Pria Penampar Emmanuel Macron Menuduhnya Telah Merusak Prancis
Reporter
Non Koresponden
Editor
Eka Yudha Saputra
Jumat, 11 Juni 2021 08:30 WIB
TEMPO.CO, Jakarta - Pengadilan pada Kamis memvonis pria penampar Presiden Prancis Emmanuel Macron empat bulan penjara, BFM TV melaporkan.
Damien Tarel menghadapi tuduhan penyerangan terhadap pejabat publik, pelanggaran yang membawa hukuman maksimum tiga tahun penjara dan denda 45.000 euro atau sekitar Rp780 juta (kurs Rp17.351 per Euro).
Damien Tarel, 28 tahun, seorang pengangguran dan penggemar adu pedang abad pertengahan, mengatakan dia adalah simpatisan sayap kanan.
Ia menyerang Macron ketika presiden Prancis itu berjabat tangan dengan warga saat tur pada hari Selasa.
Dikutip dari Reuters, 11 Juni 2021, pengadilan memvonis Tarel hukuman 18 bulan penjara, tetapi 14 bulan dari total vonis ditangguhkan.
Sebelumnya, Tarel mengatakan kepada pengadilan di Valence di Prancis selatan, dia menampar Macron karena presiden membela semua pihak yang merusak Prancis.
Tarel mengatakan beberapa hari menjelang kunjungan Macron ke wilayah Drome di Prancis selatan, dia telah berpikir untuk melemparkan telur atau krim tart ke presiden, tetapi akhirnya menampar Macron meski serangan fisik itu tidak ia rencanakan.
"Saya pikir Macron mewakili dengan sangat rapi pembusukan negara kita," katanya kepada pengadilan, menurut BFM TV. "Jika saya menantang Macron untuk berduel saat matahari terbit, saya ragu dia akan merespons."
Tarel menyerang Macron setelah presiden datang untuk menyambut kerumunan kecil warga, setelah mengunjungi sebuah perguruan tinggi kejuruan selama perjalanan menjelang pemilihan presiden 2022.
Macron mengulurkan tangan ke Tarel yang berdiri di belakang barikade keamanan, Tarel kemudian berteriak "Turunkan Macronia" ("A Bas La Macronie") dan menampar Macron di sisi kiri wajahnya.
Dia juga meneriakkan "Montjoie Saint Denis", seruan perang tentara Prancis ketika Prancis masih monarki.
"Ini adalah slogan patriot," katanya di pengadilan.
Tarel mengatakan kepada penyelidik polisi bahwa dia dekat dengan gerakan protes "rompi kuning" anti-pemerintah yang mengguncang kepresidenan Macron, dan mengaku sebagai pengikut politik sayap kanan.

### Soal
Untuk setiap pernyataan di bawah ini, tentukan apakah pernyataan itu sesuai dengan berita tentang penamparan Macron, lalu jawab ya atau tidak disertai kutipan kata-kata penentu dari berita tersebut tanpa diubah.
1. Damien Tarel berusia 28 tahun.
2. Tarel sudah merencanakan serangan fisik terhadap Macron beberapa hari sebelum kunjungan ke Drome.
3. Tarel menampar Macron di sisi kanan wajahnya.

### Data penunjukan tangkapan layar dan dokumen

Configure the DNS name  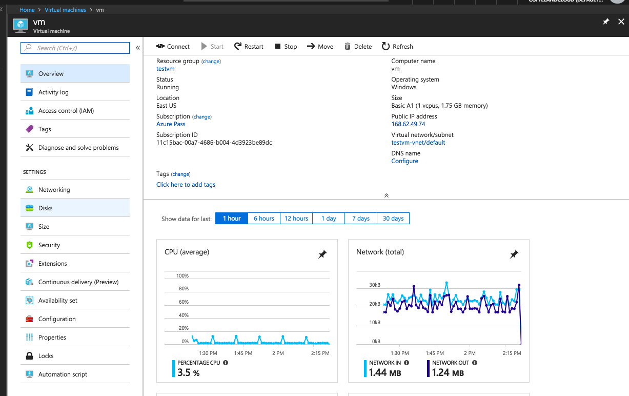[x=404, y=161]
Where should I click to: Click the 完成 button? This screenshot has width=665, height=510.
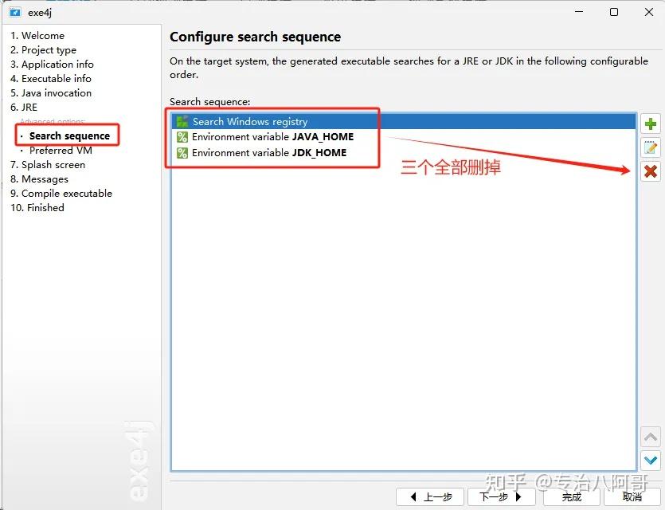[x=571, y=496]
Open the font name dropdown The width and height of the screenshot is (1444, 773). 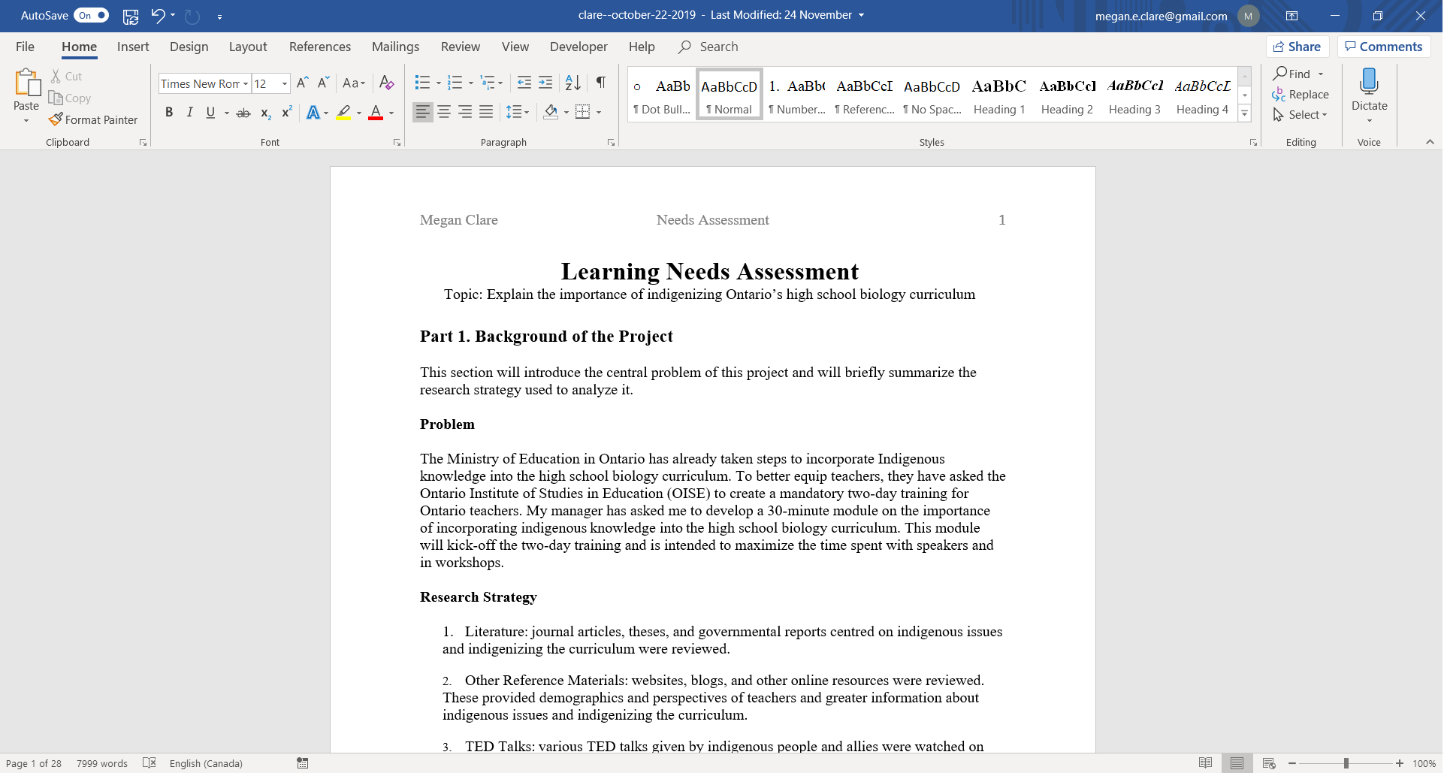246,83
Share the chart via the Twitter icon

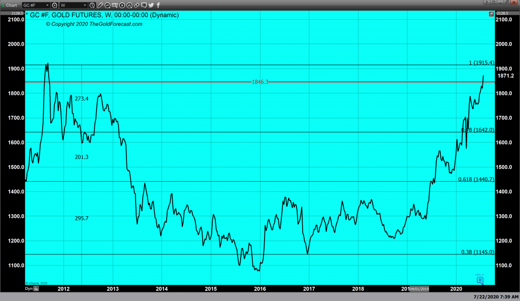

### Hasil Latihan
1. Ya: "Damien Tarel, 28 tahun"
2. Tidak: "meski serangan fisik itu tidak ia rencanakan"
3. Tidak: "menampar Macron di sisi kiri wajahnya"